Segment Start: Entries provided

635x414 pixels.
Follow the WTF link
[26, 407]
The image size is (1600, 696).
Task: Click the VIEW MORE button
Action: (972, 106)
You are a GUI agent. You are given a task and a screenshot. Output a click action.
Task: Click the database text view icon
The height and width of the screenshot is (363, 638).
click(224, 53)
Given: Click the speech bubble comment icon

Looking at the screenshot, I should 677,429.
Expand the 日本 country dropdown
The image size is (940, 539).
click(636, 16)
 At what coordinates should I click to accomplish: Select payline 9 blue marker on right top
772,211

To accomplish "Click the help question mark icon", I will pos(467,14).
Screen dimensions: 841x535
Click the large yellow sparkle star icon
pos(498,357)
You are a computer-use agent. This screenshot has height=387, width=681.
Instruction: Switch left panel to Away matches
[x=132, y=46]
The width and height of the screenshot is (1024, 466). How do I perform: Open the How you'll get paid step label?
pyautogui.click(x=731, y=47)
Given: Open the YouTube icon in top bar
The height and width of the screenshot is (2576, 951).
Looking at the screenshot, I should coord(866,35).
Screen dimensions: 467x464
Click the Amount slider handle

Segment End: Entries provided

[Assignment]
Going through the data above, return each line with the word "agent".

[Written response]
You are a GUI agent. You are given a task and a screenshot. Output a click action.
You are a computer-use agent. This screenshot has height=387, width=681.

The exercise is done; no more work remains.